The date is more popularly celebrated in the United States than in Mexico and has become associated with the celebration of Mexican-American culture – beginning in California in 1863. In Mexico, the commemoration of the battle continues to be mostly ceremonial with military parades or battle reenactments. The city of Puebla marks the event with an arts festival, a festival of local cuisine and reenactments of the battle.
(Not to be confused with Mexican Independence Day, which occurs on September 16.)
Cinco de Mayo, Wikipedia
Date: May 9
Laylat-al-Qadr is known as the Night of Power and is said to be the holiest night in the Islamic calendar.

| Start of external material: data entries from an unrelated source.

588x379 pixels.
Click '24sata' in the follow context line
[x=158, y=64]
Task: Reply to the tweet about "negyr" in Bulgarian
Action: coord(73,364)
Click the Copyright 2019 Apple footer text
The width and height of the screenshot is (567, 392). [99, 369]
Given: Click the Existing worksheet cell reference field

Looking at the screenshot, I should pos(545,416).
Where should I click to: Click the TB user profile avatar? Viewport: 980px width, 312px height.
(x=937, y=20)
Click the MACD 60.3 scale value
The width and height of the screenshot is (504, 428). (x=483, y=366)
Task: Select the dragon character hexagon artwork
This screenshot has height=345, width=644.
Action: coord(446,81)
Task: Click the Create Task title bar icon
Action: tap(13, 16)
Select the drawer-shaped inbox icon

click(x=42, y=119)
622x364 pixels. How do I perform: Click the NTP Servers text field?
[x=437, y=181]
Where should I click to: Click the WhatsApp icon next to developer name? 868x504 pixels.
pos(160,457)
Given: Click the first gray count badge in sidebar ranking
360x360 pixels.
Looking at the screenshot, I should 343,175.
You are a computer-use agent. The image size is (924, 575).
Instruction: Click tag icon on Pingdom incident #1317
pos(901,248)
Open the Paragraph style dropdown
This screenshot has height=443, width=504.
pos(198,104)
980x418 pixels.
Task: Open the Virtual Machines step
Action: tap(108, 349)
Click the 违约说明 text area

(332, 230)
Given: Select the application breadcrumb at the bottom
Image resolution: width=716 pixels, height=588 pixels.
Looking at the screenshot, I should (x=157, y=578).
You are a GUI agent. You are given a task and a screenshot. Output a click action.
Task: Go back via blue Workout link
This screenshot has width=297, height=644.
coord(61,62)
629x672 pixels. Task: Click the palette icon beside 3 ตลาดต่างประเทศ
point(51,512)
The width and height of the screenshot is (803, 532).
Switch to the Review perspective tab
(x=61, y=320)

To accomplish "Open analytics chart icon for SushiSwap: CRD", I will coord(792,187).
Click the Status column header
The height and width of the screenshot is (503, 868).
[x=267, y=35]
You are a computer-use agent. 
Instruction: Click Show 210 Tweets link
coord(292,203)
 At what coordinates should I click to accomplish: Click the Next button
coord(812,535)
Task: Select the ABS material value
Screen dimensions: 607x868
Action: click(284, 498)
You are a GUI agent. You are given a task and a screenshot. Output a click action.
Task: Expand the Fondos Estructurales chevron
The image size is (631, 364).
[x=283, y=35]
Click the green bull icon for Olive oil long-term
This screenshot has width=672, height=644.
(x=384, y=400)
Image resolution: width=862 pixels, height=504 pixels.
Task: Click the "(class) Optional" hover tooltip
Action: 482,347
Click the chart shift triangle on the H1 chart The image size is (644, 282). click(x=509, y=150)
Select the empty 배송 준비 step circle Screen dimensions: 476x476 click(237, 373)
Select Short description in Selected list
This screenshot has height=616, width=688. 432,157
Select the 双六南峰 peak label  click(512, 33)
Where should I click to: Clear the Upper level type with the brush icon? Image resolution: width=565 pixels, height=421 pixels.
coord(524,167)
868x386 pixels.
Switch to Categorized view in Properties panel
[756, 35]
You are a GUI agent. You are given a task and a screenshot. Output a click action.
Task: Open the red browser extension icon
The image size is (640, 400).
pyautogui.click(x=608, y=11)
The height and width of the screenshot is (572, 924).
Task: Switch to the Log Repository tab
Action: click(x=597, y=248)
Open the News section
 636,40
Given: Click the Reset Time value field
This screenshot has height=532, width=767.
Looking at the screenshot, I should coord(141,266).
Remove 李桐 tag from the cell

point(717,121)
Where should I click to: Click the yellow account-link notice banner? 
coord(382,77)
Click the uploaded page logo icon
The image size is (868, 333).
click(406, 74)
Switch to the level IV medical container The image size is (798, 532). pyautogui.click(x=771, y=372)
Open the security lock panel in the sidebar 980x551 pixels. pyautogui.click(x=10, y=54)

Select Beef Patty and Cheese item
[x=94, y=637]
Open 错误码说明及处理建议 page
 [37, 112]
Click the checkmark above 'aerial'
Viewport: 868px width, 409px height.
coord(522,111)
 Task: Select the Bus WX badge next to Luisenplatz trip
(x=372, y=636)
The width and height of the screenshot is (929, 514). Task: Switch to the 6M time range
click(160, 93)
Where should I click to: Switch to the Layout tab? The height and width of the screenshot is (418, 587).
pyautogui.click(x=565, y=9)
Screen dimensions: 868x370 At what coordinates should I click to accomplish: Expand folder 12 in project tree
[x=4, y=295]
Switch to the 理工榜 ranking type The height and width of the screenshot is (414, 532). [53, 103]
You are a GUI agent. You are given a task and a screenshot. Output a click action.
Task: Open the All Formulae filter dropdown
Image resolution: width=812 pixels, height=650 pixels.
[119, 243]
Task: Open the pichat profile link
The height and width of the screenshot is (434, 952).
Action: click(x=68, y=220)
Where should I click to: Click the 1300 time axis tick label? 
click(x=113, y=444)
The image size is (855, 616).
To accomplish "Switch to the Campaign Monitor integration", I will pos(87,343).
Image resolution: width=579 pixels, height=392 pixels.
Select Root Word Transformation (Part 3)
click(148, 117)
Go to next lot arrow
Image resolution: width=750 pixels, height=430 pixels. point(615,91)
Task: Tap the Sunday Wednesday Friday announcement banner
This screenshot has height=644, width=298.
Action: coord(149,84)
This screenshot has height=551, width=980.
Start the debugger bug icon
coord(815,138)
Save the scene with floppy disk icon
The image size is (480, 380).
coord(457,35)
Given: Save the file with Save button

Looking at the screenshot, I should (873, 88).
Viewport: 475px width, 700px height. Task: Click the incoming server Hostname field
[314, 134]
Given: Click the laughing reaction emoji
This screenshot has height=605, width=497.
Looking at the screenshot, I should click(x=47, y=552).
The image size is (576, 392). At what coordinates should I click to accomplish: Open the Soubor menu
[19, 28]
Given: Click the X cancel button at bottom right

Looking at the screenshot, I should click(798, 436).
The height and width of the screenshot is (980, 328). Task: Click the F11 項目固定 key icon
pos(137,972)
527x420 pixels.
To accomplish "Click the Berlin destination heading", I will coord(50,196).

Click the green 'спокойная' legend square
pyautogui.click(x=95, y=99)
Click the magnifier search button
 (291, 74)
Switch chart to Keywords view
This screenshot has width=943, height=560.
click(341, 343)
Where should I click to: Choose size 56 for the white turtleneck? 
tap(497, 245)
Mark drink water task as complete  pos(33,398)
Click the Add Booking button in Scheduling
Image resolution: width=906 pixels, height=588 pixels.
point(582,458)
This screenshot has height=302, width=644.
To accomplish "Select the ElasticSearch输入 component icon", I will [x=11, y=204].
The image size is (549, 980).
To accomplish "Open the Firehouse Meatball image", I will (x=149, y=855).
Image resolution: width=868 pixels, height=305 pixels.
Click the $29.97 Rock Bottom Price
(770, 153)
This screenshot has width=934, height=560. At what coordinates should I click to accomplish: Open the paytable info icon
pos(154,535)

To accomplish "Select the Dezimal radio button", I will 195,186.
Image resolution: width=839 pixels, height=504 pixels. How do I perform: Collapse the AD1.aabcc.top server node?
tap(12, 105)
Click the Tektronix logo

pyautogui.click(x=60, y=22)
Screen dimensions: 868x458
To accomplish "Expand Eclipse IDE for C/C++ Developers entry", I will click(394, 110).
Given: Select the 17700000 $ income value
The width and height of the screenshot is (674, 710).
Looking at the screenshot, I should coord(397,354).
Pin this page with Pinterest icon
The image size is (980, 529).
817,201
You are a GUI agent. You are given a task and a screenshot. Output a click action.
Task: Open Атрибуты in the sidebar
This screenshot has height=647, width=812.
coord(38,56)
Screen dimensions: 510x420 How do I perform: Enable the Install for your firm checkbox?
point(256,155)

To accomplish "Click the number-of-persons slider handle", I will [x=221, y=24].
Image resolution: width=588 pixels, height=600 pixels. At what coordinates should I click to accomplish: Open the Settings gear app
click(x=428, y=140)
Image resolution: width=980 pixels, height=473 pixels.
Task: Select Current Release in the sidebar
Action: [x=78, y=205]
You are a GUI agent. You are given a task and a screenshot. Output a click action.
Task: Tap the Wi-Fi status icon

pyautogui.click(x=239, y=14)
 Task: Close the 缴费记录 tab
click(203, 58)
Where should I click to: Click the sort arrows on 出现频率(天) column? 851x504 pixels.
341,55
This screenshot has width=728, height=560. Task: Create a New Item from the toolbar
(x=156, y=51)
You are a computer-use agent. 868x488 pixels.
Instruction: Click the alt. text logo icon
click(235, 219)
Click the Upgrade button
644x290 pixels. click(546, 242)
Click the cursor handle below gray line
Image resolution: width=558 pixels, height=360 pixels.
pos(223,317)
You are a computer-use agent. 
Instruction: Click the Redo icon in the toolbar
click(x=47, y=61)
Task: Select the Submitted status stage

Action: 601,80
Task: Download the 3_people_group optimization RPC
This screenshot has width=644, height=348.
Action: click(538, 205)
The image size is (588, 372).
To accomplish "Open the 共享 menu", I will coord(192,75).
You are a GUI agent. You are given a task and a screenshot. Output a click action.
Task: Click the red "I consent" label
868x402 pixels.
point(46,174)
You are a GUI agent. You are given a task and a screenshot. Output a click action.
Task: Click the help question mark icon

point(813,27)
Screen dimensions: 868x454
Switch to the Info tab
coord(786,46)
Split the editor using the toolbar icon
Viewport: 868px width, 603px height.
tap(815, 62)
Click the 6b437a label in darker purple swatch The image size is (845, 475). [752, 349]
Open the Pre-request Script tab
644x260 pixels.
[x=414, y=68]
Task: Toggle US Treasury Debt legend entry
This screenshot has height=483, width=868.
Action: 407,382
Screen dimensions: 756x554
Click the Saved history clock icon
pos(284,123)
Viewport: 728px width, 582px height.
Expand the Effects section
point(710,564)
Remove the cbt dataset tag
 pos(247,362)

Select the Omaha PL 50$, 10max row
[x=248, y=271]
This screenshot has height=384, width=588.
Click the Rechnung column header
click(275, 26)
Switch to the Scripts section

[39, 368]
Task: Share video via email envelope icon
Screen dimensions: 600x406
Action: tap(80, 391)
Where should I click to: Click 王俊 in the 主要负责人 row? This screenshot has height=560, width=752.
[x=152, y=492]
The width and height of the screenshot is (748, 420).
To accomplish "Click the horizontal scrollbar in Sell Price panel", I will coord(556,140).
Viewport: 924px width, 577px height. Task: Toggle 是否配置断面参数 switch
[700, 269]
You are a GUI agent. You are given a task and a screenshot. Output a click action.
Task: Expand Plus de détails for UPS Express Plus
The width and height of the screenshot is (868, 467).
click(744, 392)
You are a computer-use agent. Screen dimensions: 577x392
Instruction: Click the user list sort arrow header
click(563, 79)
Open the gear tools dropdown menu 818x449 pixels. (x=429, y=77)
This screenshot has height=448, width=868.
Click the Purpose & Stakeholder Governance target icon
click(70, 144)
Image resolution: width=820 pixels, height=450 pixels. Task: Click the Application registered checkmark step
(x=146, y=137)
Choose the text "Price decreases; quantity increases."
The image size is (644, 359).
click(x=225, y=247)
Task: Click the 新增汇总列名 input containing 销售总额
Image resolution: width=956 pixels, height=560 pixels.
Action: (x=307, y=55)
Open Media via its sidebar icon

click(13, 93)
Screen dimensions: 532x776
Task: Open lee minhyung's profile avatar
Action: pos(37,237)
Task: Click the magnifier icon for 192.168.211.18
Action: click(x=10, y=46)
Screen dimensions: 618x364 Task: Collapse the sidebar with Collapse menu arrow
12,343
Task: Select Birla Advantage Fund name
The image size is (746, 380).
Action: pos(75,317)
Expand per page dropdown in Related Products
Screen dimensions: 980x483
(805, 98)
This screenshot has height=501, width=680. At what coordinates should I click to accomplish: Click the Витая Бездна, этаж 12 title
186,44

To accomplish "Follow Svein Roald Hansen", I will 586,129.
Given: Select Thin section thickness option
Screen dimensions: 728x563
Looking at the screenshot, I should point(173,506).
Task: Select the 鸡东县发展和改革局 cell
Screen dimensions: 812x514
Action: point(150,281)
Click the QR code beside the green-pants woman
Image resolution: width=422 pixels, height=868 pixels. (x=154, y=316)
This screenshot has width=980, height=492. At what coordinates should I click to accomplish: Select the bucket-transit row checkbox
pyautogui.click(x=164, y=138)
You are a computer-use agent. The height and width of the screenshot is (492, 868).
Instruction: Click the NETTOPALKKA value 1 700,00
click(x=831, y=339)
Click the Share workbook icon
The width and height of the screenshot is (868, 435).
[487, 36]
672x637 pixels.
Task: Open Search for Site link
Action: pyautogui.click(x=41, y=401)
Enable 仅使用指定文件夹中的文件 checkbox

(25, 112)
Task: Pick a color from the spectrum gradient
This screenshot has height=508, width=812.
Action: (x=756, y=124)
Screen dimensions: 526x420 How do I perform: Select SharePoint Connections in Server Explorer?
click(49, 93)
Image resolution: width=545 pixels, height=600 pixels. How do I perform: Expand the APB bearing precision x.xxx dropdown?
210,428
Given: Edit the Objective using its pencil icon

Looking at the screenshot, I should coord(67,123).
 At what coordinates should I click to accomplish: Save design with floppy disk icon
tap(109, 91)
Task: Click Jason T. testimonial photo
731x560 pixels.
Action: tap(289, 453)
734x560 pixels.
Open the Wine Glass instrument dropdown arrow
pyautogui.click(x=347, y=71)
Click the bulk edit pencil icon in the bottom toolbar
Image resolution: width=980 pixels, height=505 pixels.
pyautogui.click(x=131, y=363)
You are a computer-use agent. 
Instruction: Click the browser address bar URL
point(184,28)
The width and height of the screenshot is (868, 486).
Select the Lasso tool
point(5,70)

Laylat-al-Qadr is the night when the first verses of the Holy Qur’an were revealed to the Prophet Muhammad. The night falls in the last 10 days of Ramadan, and while the exact date is unknown, it is believed to fall on the 27th of the Holy month.
Observances include dedicating the day to worship, reciting the Holy Qur’an to learn the teachings and giving to those in need.